##### Text extract

Katie Gibson


Katie Gibson (Corps de Ballet) is a native of Boston, Massachusetts and began her training at Ballet Workshop of New England under the instruction of Jacqueline Cronsberg. Katie continued her training at the San Francisco Ballet School where she had the opportunity to perform with San Francisco Ballet. Katie joined Oregon Ballet Theatre under the direction of Christopher Stowell in 2003 and joined Miami City Ballet under the direction of Edward Villella from 2005-2010. Katie now resides in London where she works with choreographer Antonia Franceschi and also performs with Ballet NY. She is an alumna of Exploring Ballet with Suzanne Farrell. Katie joined The Suzanne Farrell Ballet in 2011.

A Conversation with Katie Gibson

What is your favorite role to dance and why?

It is difficult to distinguish a favorite role or even ballet.  I have been lucky to dance many great ballets throughout my career and each possesses a unique experience. Ultimately, when rehearsing and performing a ballet, I try to embrace the essence and the challenge.  Learning a new ballet is exciting as there is the element of the unknown, but I also enjoy revisiting ballets that I have danced before because there is always something new to discover.   

What do you like to do when you are not dancing?

##########
##### Task input

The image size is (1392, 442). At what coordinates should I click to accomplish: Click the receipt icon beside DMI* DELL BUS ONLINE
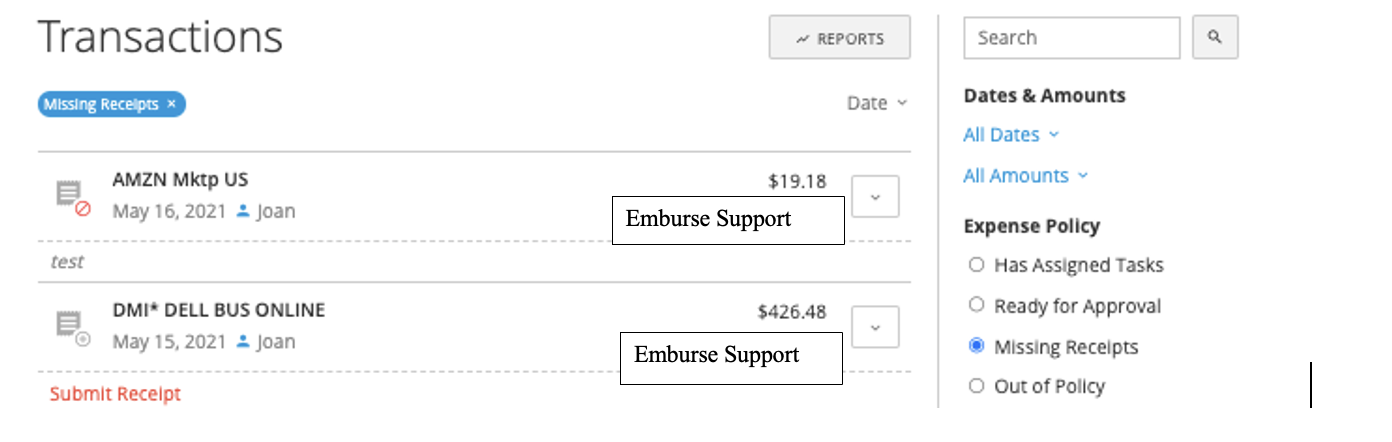70,325
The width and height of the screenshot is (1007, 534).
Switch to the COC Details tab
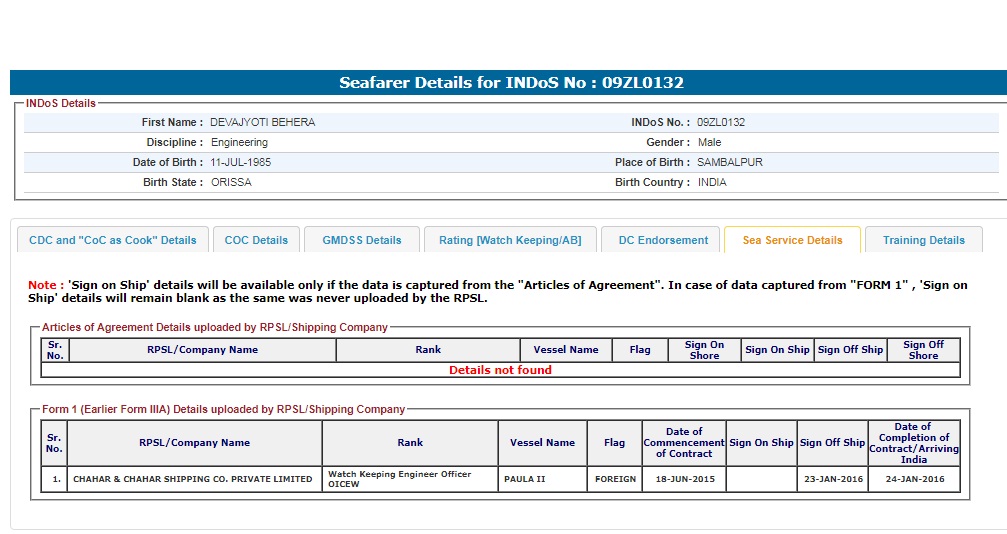(256, 240)
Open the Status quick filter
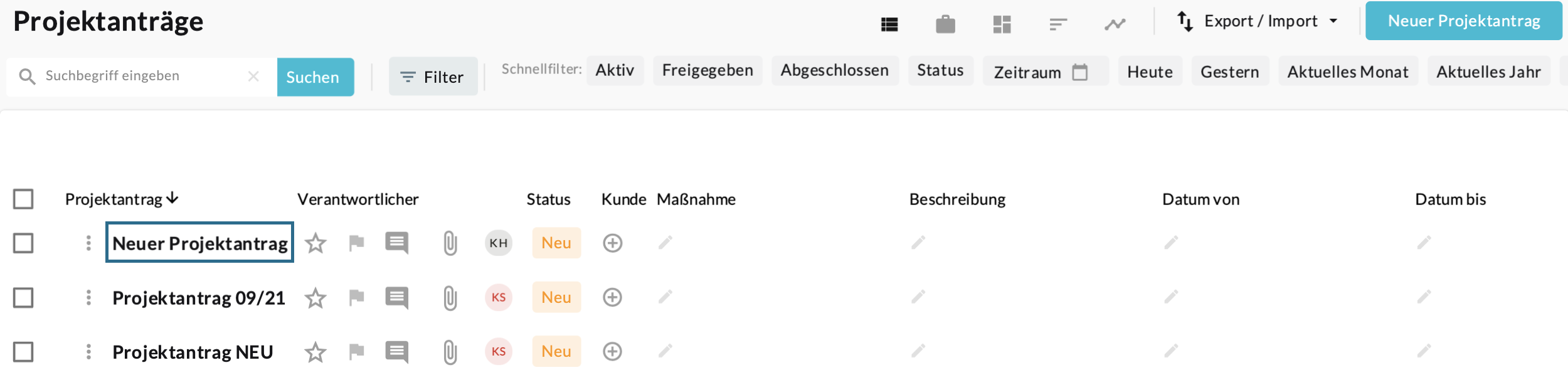The height and width of the screenshot is (380, 1568). (940, 70)
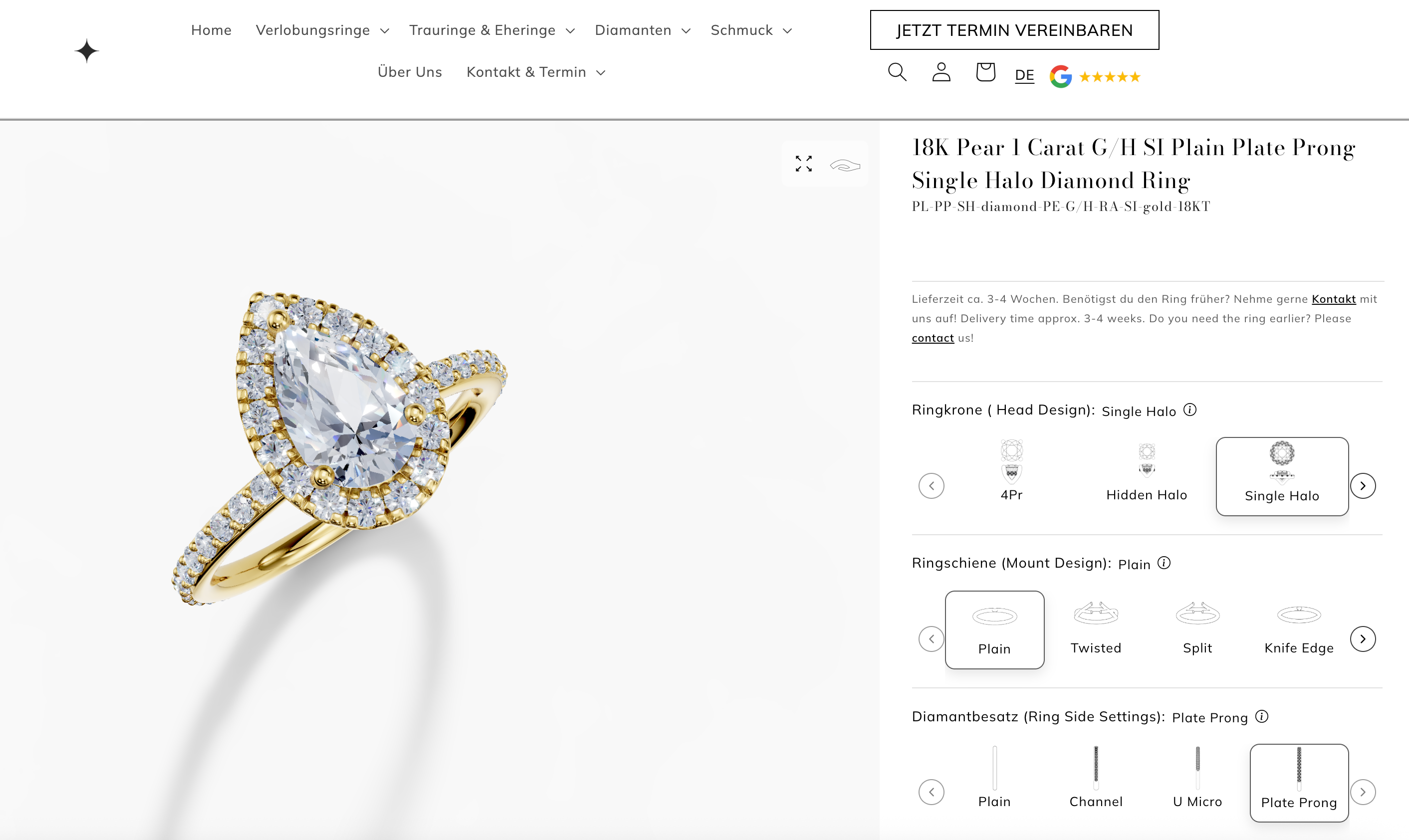Click the user account icon

tap(941, 72)
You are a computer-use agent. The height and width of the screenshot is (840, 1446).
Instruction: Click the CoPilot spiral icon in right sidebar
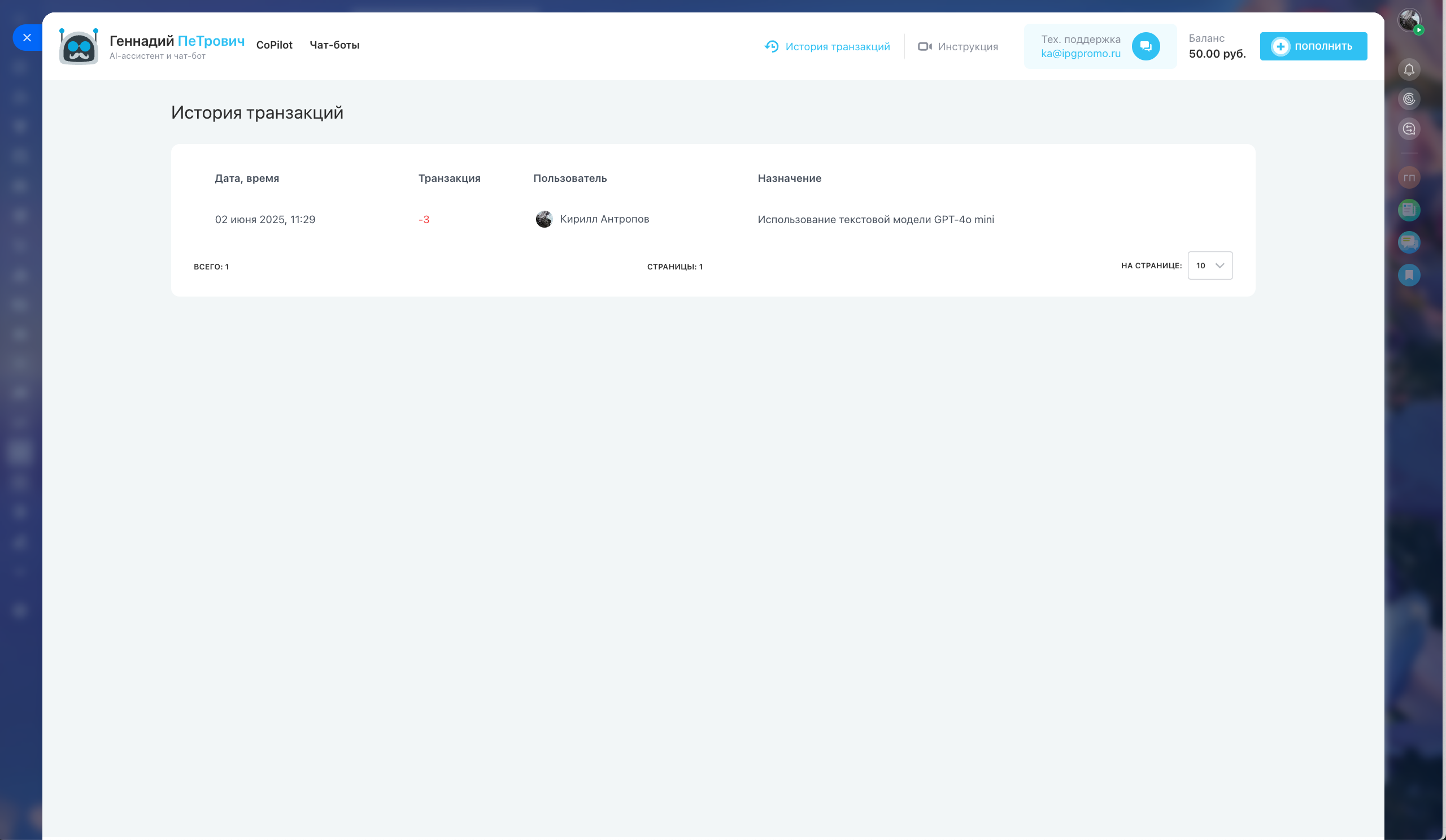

##########

▶ Task list:
a – Check each statement against the profile of Katie Gibson and say yes or no, quoting the words of the profile that decide it.
(i) Katie Gibson trained at the San Francisco Ballet School.
(ii) She joined Miami City Ballet in 2003.
(iii) She names one particular ballet as her favorite.
b – Write out the listing again line for line, without the pictures.

▶ Outputs for the tasks:
a –
(i) Yes: "Katie continued her training at the San Francisco Ballet School"
(ii) No: "Katie joined Oregon Ballet Theatre under the direction of Christopher Stowell in 2003 and joined Miami City Ballet under the direction of Edward Villella from 2005-2010"
(iii) No: "It is difficult to distinguish a favorite role or even ballet."

b –
The image size is (1392, 442). At what coordinates should I click to accomplish: Click the receipt icon beside DMI* DELL BUS ONLINE
70,325
The width and height of the screenshot is (1007, 534).
Switch to the COC Details tab
(256, 240)
Open the Status quick filter
The height and width of the screenshot is (380, 1568). (940, 70)
Click the user account icon

tap(941, 72)
You are a computer-use agent. The height and width of the screenshot is (840, 1446).
Instruction: Click the CoPilot spiral icon in right sidebar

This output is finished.